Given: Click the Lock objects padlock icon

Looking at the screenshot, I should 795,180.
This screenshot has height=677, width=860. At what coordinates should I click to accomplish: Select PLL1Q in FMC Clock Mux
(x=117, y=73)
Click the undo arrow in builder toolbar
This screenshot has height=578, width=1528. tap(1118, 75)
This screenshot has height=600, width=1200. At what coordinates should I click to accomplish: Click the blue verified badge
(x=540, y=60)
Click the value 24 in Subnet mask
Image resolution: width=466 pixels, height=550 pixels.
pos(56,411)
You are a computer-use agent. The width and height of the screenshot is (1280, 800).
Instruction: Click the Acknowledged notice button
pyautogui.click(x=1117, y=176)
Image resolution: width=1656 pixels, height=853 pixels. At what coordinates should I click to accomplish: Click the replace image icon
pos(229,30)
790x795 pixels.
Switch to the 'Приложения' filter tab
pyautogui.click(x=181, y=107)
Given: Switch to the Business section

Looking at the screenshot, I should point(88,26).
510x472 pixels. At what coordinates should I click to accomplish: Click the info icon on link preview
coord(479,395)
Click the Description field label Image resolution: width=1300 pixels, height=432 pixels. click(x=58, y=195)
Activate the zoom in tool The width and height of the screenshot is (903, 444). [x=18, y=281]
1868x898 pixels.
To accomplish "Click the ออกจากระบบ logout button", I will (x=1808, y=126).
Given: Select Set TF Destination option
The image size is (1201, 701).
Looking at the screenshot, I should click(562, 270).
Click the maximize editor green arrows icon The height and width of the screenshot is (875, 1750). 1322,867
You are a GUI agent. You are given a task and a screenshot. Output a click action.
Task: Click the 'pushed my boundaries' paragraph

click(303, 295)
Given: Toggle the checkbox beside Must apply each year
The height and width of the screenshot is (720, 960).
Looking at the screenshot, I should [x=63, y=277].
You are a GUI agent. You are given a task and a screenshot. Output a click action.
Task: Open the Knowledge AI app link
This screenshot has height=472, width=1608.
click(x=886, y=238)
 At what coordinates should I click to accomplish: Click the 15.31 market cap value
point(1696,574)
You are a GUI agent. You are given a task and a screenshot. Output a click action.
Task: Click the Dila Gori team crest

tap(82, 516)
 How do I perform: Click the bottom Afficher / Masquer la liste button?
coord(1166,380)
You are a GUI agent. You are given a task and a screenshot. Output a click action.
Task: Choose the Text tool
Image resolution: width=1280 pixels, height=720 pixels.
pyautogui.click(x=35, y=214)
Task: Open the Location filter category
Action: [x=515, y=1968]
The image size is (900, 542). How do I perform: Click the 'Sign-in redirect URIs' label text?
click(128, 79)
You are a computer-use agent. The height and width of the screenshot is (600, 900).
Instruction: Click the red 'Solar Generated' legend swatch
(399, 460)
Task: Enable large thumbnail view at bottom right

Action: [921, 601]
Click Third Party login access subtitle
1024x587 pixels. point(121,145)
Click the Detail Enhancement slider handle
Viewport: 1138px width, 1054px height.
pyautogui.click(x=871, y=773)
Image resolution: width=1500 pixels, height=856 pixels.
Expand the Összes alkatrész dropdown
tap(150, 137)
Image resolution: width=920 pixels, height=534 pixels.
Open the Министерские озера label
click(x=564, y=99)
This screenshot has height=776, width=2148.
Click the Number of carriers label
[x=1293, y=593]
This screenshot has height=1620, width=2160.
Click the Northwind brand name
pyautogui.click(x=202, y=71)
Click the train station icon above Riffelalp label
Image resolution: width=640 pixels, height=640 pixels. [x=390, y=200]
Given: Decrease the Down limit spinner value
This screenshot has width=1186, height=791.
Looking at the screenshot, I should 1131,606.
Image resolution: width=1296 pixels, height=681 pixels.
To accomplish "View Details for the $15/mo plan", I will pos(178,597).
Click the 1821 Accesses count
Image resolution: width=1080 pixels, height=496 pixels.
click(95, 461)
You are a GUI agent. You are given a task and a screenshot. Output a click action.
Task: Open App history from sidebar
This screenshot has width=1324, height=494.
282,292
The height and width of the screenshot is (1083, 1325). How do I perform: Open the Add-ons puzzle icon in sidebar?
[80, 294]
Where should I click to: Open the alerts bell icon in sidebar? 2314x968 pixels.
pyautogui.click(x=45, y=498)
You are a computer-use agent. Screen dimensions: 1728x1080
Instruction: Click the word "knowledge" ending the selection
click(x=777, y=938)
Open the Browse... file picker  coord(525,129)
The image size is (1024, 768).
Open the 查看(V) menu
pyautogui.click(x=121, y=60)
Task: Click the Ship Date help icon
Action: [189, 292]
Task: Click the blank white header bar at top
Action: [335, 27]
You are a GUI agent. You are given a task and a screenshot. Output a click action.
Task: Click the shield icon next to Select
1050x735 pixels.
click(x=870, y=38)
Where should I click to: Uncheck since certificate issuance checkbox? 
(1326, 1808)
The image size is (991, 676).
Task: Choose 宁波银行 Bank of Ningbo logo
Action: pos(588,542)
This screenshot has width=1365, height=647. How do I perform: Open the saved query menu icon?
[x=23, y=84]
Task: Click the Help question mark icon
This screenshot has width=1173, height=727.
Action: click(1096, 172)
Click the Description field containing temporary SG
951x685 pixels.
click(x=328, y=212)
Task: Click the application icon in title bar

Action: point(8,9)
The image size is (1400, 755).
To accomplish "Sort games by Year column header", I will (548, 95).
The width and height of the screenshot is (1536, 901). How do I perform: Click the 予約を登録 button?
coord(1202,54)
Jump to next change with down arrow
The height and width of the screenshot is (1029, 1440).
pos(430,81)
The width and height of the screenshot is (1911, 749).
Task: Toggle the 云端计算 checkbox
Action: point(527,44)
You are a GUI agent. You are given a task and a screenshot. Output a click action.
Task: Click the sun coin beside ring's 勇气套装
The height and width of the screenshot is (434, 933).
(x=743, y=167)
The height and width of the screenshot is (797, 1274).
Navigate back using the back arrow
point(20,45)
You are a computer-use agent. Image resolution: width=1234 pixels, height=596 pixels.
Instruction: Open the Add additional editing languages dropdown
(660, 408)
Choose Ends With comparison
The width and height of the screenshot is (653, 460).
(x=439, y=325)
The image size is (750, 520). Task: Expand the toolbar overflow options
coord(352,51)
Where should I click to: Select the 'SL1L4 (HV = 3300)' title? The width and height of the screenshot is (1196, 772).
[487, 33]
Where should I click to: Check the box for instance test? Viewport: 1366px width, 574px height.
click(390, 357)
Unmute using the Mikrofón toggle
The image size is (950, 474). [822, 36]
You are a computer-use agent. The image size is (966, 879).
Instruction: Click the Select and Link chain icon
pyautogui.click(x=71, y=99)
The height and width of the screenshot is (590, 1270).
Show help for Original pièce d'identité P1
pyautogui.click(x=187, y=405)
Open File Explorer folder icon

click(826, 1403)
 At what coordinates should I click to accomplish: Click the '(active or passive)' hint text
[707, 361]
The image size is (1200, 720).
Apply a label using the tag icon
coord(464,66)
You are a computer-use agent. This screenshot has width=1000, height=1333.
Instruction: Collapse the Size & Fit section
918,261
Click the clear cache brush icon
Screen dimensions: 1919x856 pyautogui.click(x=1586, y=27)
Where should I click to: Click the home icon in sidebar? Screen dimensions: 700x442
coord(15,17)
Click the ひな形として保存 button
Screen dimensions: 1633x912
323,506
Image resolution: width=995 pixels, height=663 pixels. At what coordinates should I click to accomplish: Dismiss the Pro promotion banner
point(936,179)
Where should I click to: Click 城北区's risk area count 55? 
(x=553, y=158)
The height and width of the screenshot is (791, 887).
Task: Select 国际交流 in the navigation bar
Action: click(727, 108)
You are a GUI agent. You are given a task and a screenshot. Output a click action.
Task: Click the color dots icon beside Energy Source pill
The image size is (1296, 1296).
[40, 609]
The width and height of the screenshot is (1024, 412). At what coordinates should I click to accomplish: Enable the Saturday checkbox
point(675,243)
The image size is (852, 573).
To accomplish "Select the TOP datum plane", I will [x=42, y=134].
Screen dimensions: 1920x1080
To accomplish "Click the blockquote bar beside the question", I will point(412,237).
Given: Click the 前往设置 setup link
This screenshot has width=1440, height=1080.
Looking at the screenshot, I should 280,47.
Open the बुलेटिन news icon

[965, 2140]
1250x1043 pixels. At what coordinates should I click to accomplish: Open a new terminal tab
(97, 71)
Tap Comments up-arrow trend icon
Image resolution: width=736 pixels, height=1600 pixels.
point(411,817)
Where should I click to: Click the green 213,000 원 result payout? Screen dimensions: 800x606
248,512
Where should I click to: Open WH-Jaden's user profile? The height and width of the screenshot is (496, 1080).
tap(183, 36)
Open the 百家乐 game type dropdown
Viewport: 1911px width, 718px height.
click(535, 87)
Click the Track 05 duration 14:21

--------------------

WHAT IS NEEDED -
When a line of the records holds the word "field", copy that line.

WRITTEN REPLY -
Click the Description field label Image resolution: width=1300 pixels, height=432 pixels. click(x=58, y=195)
Click the Description field containing temporary SG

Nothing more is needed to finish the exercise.